[Extracted records]
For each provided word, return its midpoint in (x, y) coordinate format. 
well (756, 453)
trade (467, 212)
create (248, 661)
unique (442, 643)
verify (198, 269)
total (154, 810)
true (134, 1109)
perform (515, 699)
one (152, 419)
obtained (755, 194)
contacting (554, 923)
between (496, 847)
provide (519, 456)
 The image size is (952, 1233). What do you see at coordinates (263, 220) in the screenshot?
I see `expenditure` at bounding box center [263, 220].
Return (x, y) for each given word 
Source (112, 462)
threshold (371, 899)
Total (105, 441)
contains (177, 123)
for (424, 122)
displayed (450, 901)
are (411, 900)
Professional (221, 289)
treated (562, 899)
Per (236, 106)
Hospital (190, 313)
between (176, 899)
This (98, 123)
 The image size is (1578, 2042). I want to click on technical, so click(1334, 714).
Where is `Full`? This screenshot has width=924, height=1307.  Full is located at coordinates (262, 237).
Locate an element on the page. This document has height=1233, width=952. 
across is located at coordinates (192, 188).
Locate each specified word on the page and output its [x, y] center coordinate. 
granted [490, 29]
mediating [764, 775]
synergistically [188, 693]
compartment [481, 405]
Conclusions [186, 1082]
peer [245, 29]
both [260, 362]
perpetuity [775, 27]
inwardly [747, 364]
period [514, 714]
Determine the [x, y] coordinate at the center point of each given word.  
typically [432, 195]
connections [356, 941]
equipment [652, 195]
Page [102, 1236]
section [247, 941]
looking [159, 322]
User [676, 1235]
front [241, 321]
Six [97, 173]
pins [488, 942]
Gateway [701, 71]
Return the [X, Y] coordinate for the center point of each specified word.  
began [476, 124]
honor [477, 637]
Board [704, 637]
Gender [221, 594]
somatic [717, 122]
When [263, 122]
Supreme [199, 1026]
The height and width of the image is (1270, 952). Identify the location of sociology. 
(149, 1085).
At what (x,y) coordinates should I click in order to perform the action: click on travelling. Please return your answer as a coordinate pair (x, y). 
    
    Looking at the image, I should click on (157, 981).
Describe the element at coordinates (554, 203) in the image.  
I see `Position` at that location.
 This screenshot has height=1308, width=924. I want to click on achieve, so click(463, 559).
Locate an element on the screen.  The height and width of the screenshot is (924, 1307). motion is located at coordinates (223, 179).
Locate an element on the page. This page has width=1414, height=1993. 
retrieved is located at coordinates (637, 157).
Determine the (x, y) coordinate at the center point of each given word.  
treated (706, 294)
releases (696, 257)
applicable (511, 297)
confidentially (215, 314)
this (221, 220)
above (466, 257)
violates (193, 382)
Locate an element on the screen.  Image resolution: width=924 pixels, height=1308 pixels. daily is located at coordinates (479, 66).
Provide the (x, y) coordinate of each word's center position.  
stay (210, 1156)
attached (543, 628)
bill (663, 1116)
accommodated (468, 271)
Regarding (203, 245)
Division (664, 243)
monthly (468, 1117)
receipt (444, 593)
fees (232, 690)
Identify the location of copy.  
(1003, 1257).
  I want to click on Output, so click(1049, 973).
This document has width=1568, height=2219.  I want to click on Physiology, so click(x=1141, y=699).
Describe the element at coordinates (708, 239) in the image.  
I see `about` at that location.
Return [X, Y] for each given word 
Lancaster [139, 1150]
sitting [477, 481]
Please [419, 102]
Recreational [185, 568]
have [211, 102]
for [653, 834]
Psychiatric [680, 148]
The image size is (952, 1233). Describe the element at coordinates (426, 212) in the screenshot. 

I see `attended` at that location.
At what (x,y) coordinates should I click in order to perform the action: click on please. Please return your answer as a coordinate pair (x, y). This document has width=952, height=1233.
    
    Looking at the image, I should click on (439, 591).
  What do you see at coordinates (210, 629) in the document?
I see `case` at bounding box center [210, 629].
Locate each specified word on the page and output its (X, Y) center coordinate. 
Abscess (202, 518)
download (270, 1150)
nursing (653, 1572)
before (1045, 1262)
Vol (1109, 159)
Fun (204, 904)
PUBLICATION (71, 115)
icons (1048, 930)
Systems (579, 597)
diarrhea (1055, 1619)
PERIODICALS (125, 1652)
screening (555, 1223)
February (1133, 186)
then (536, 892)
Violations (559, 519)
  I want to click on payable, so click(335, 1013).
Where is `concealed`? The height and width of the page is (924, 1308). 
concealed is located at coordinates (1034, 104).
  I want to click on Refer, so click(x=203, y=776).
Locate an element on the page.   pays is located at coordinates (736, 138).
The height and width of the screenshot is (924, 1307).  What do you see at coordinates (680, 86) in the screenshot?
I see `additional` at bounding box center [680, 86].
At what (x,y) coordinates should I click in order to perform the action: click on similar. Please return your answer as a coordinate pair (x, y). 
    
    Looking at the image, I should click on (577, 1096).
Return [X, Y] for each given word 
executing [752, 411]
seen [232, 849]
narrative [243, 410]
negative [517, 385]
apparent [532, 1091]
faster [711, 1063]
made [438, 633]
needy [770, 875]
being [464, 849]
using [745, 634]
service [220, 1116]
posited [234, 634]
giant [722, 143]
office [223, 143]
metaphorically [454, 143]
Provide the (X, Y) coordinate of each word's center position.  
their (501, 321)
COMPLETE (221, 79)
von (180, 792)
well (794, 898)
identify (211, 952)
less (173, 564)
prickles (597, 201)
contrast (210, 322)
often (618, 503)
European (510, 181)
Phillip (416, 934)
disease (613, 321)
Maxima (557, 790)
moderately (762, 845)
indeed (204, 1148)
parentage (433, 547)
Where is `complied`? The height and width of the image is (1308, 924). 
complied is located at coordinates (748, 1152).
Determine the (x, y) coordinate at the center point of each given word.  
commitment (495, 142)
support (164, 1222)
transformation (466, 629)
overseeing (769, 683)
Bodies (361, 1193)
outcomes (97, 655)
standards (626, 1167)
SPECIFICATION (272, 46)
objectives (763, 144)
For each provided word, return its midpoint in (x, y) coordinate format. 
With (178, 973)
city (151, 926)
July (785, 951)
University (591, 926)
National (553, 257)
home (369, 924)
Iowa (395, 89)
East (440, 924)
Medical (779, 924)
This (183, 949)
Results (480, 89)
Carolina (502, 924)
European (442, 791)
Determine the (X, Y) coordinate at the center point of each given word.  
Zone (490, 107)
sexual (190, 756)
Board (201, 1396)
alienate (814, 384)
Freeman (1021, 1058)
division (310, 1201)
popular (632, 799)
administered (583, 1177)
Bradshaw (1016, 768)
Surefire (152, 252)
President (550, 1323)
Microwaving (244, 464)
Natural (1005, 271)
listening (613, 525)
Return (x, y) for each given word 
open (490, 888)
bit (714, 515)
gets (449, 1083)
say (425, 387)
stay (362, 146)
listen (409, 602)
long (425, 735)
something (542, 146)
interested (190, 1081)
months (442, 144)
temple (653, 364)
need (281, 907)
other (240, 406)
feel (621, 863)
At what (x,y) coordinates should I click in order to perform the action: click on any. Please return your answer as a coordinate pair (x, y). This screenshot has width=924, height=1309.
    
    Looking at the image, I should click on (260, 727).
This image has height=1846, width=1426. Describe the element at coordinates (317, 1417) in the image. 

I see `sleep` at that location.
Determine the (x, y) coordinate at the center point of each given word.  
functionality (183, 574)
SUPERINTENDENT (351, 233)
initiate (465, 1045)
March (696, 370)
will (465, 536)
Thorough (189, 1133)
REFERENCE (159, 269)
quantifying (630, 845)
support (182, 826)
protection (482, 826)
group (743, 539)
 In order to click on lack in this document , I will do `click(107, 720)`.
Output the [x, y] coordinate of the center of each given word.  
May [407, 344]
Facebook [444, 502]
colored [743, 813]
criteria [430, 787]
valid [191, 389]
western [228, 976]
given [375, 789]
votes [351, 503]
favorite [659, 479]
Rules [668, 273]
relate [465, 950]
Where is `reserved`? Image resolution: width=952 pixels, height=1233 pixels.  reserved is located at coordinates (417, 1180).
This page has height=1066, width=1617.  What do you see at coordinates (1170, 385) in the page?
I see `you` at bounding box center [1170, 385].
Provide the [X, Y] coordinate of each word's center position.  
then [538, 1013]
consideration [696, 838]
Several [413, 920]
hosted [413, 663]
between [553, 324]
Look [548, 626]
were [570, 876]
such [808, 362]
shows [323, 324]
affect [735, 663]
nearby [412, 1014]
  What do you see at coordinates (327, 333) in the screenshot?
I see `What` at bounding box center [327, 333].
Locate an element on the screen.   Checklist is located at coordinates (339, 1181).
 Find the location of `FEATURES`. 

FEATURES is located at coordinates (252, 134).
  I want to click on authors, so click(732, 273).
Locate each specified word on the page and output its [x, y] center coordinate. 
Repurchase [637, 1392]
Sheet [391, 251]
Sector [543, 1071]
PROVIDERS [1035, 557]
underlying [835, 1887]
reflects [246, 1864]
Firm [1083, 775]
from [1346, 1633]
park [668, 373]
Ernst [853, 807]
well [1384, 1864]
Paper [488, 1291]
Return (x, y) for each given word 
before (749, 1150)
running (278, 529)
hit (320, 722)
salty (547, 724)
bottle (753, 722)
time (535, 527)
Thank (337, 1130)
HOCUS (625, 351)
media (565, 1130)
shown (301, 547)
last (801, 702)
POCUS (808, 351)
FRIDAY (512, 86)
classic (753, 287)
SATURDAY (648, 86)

* **Given exercise**:
Retype the data above from the line that contains "verify (198, 269)" through the line that contains "center [263, 220].", inclusive, with nothing changed.

* **Solved exercise**:
verify (198, 269)
total (154, 810)
true (134, 1109)
perform (515, 699)
one (152, 419)
obtained (755, 194)
contacting (554, 923)
between (496, 847)
provide (519, 456)
 The image size is (952, 1233). What do you see at coordinates (263, 220) in the screenshot?
I see `expenditure` at bounding box center [263, 220].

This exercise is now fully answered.